The Irish Parliament has today successfully passed a progressive new gender recognition law.

The Republic of Ireland currently does not legally recognise transgender people at all – but following a protracted legal battle with trans woman Dr Lydia Foy, the government last year committed to passing a trans recognition law.

The Gender Recognition Bill has had a smooth journey through the Irish Parliament, and sweeping changes have been made to allow transgender people to gain legal recognition without seeing a doctor or getting medical treatment.

The bill, which is one of a number of landmark LGBT reforms set to become law in Ireland this year, today headed back to the upper house (Seanad) for the Report and Final Stages – and passed through without controversy.

Sara R Phillips of the Transgender Equality Network Ireland said: “This is a momentous occasion for the trans community in Ireland.

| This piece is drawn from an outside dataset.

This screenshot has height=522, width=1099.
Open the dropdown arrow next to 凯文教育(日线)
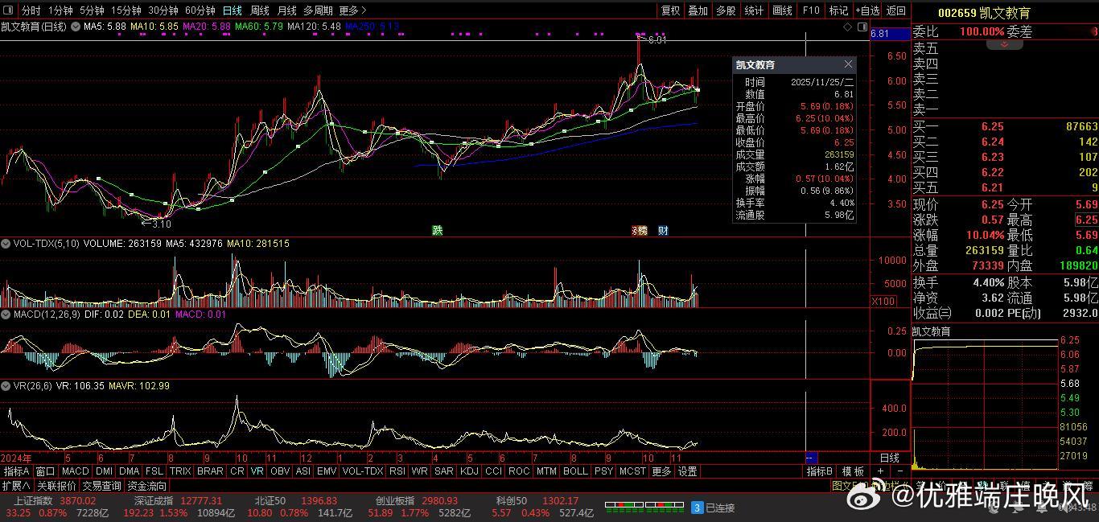[x=76, y=27]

“Dr Lydia Foy’s twenty-two year journey is finally coming to an end. The Government’s formal recognition of the trans community means that we will finally step out of the shadows. I will be recognised for who I truly am.”

The bill headed will now await the signature of Irish President Michael D Higgins.

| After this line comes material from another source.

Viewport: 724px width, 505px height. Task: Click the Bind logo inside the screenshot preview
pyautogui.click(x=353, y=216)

It does have some critics, with one Senator calling for changes to recognise children who are transgender on an interim basis, instead of just over-16s.

Sara R Phillips added: “This is not the end of our work. We will continue to lobby and advocate for young people to be meaningfully included in legal gender recognition legislation.

“We’ve come a very long way. The passage of the Gender Recognition Bill signals a new era for trans rights in Ireland.”

As Ireland’s new law will allow self-determination, it will be more progressive than the UK’s 2004 Gender Recognition Act.